Besides that, everyday life adds another experience that until now didn't have a place: during an emergency the sense of time changes. And rather drastically at that. From the time that instrumentation was not as developed as it is now comes a story about the experiences of test pilots. Of course the engineers wanted to know "How long did the emergency last?", and test pilots with all their flying experience and being the most cold-blooded ones around, gave answers as well as they could. As soon as one was able to record the entire flight, it turned out that the test pilots were off by a factor of three or more.
This can be build into the model, introducing what is seemingly the first entirely unsubstantiated assumption into the model: take that the processing of observations of reality is not a continuous process, but comes in a sequence of distinct frames, just like a movie (18 frames per second) or a television (25 or 30 frames per second):
Everyone sees this as a continuous flow, so if in the brain something similar happens, one gets the same continuous impression.
And once this idea is posted, there are several observations that seem to point in this direction.
- There is the technical argument: a continuous series of images, or any other continuous (analog) information, it is difficult to analyze and keep in control. This is much easier to do on a separate frame, that remains the same for the time of the frame rate. For example: the nuclai in the brainstem must be activated by a sigal in the emotion organs, and signals take time.
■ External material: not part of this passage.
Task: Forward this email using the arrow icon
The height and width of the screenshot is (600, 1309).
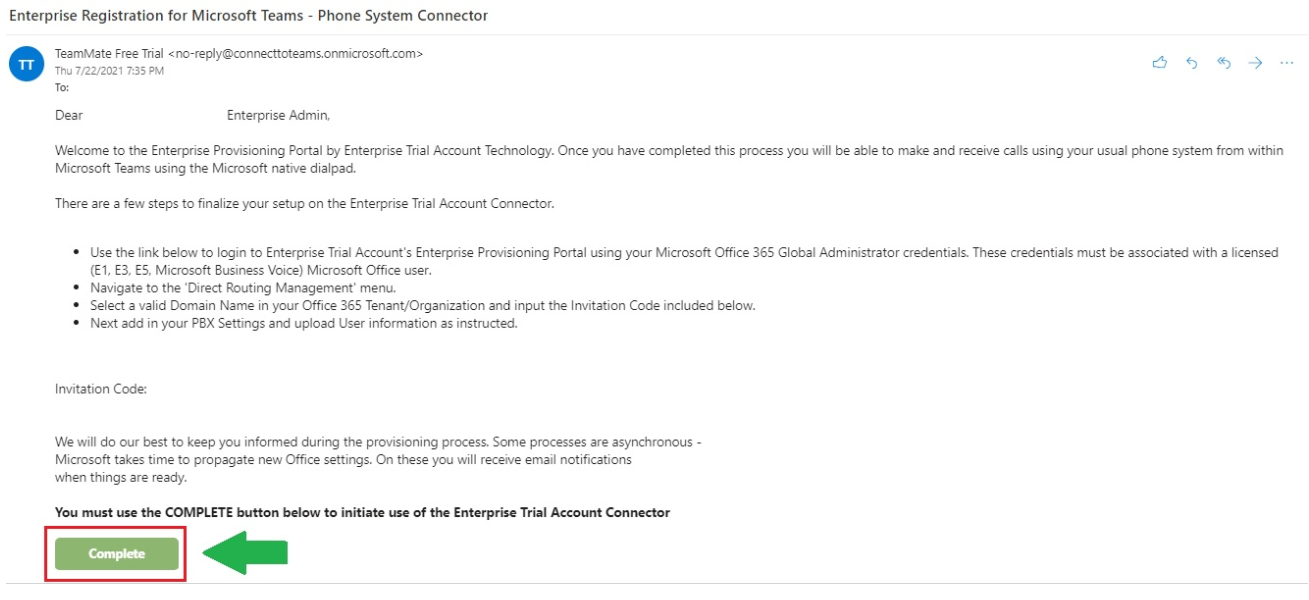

And production has to start. Etcetera. The modulating signals are by definition somewhat later than the observational data, and would run out-of-sync when the signal was continuous.
- There is the pathological argument: the most common neurological disease is epilepsy, in its various forms. Epilepsy can be induced in a certain group of otherwise normal people by rapidly successive flashes of light - British television warns viewers for "flash photography". Physicists know this phenomenon as "resonance", if there is a process in the brain that also works in series.
And the frequencies at with induced epilepsy phenomenon occurs, lay in the range of 10 to 20 and 30 per second, the right range.
- There is the phenomenon of the "dead time zone": when things happen or change within a certain time frame, they are unnoticed, when the time frame is short enough. With many familiar examples. Card magicians and the like use this by "being quicker than the human eye can follow".
Another example: when designing the human interface for a computer program, the changes must take longer than a certain time frame, or else they get initially unnoticed especially when the changes are small - and to get the impression of a continuous transition, you must use a minimum time frame for this transition. Which designers know very well: it is about 0.12 seconds. And since there must be at least three picture frames in this period, one can estimate the associated frame rate: around 25 pictures per second. Right in the middle of the earlier given range.
- And already noted is the time-stretching phenomenon: take that the caudate nucleus is the one that determines the frame rate, where the standard rate corresponds to the signal running though the entire tail. Then a shortcut though one of the bridges raises the frame rate. And the frame rate determines the experience of time, since there is no objective of measure in time to be found anywhere in the universe.
So the entire process at this point is: the caudate nucleus filters the observational data and compares this to known patterns. When a hit occurs against a type that has to be avoided, it short circuits the regular loop increasing the rate of observation and the rate of action, and sends an alarm towards the amygdala. Etcetera.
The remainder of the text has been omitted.